Wednesday, June 18, 2008

Loss & Love

When your heart is hurting, it’s difficult to imagine that, eventually, the pain will give way to expansion and more love. After all, the heart is a muscle. Use it or lose it. The more you love, the more you develop your capacity for love. If we’re smart, we will love aerobically, pumping our heart to its fullest potential.

In the past eight months, I have lost five beloved people and pets: a cousin, a cat, a dog, a nephew, and just this week, my sister Lori. When it rains, it pours. If that’s true, I am overdue for a lot of sunny days to compensate. We are promised that after sorrow comes joy.

But the truth is, the longer we live, the more we will have to let go of people we love. The older we get, the older our relatives—the more people run out of sand in their hourglass.

Loss is the flip side of love. Even if a relationship endures, one person will normally die first. (Perhaps it is a real blessing to go together.) Would I give up one second of a relationship for the pain of loss? No way. I hope you feel the same.

My sister and I were closer as children than we were as adults. We grew up to be who we really are, which is quite different from one other. My first husband used to say we were like salt and pepper. (I probably don’t have to tell you who was pepper.) Until I reached a more mature understanding, I used to mourn the fact that we didn’t have the ideal best-friend relationship some sisters enjoy.

It stands to reason. We are not related by biology and the first ten years of our lives were as different as day and night. Everyone in my crazy quilt family was adopted or a long-term foster child. My sisters are foster to me (informally adopted, really), but biological to each other. Still, my sisters, even with their genes in common, were totally unique. The ways in which they were alike—physical resemblance, gestures, tone of voice, the way they moved—was a kick to observe.

Never did our differences mean that we didn’t love each other. We were always there for one another, and the time we spent together, even if it wasn’t frequent, was treasured. It honored our shared history and being reared by two of the most one-of-a-kind parents on the planet. The ones who took in stray cats, dogs, and children.

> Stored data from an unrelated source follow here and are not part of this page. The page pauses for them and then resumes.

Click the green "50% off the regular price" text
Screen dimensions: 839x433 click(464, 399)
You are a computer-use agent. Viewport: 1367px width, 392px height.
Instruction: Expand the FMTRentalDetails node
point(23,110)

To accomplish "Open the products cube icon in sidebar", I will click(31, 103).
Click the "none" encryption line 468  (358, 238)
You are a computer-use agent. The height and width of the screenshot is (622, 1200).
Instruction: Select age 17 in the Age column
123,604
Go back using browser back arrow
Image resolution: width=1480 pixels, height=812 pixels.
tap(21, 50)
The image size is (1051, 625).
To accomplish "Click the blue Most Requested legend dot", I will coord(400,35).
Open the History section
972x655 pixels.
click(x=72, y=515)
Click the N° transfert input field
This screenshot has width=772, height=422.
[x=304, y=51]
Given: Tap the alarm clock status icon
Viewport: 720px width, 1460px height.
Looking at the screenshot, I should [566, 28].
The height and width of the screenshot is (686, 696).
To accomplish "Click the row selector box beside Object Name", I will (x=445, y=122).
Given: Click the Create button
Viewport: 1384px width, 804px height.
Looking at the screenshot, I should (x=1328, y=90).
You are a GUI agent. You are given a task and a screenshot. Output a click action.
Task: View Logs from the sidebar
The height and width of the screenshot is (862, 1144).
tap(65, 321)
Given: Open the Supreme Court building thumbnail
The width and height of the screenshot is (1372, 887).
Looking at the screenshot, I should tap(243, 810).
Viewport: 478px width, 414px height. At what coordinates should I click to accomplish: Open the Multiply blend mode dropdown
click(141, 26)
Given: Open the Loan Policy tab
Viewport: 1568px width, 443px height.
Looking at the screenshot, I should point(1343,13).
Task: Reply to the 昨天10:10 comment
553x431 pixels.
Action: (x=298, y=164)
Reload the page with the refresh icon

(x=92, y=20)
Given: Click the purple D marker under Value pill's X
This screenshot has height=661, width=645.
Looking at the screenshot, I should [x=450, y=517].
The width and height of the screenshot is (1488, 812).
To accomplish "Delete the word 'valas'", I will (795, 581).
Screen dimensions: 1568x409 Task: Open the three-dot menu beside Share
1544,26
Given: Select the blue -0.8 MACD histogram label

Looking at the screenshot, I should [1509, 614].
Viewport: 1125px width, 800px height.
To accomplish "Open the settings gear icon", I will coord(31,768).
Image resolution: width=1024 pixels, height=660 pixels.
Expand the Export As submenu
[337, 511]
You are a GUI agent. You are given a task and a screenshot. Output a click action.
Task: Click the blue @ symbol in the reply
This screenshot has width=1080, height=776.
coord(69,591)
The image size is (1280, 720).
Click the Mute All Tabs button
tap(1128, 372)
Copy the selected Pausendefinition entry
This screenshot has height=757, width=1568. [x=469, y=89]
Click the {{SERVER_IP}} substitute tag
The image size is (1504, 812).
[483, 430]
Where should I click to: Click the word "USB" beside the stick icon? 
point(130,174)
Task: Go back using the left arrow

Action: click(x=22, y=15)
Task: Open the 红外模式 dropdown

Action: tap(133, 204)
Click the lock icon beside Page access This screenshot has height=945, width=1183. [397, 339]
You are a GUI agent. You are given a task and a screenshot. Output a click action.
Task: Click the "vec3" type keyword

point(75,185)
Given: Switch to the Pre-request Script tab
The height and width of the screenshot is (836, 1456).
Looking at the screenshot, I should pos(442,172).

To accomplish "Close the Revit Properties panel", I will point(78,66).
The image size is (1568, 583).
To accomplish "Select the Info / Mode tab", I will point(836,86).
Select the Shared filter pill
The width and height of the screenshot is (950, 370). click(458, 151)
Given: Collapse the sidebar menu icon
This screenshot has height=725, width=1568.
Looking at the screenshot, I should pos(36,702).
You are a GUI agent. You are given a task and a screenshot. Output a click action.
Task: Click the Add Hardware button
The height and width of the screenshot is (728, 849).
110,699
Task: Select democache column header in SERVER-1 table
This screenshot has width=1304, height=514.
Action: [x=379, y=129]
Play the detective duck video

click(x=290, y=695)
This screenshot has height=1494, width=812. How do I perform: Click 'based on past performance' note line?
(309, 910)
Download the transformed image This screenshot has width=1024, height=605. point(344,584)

As the shock wears off, the grief is sharper, but it is buffered by my incredible network of family and friends. In two days, I have had nearly 70 e-mails, cards, and phone calls. I am both comforted down to my toes and a bit embarrassed—embarrassed that I often don’t “feel the love” in everyday life. Often I actually feel unplugged from people, a feeling that is clearly “my problem” when you consider the shower of support and expressions of love in my time of need. The last time I felt this much support was during a serious health crisis in 1992. I hate to think that I only allow myself to feel my powerful connection with people when I’m in high drama.

While I understand the psychology of this sense of alienation in myself to a large degree, what I’d like to understand better is how to feel that link more strongly on an everyday basis. I think it has something to do with opening my eyes in a new way and simply learning better how to let love in. This often has to do with our own sense of worthiness and our right to be here, that wonderful line from the

The unexpected loss of someone you love is a blaring reminder that we should live life to the fullest, all the way to the finish line—the message of Hot Flashbacks, Cool Insights—both the book and blog. Or as I say in the Foreword:

Let’s create a web of seasoned citizens who tell our tales like wise grandmothers and grandfathers we are and play like children till we drop.

May you feel the love every moment of every day.


Photo: My sister Lori, October 2007

1 comment:

jessica said...

Joycie - what a great piece! Thanks for sharing this, in our pain we sometimes can express some of our greatest works in words! I love Desiderada - we used it at my Granny's service way back in 1982!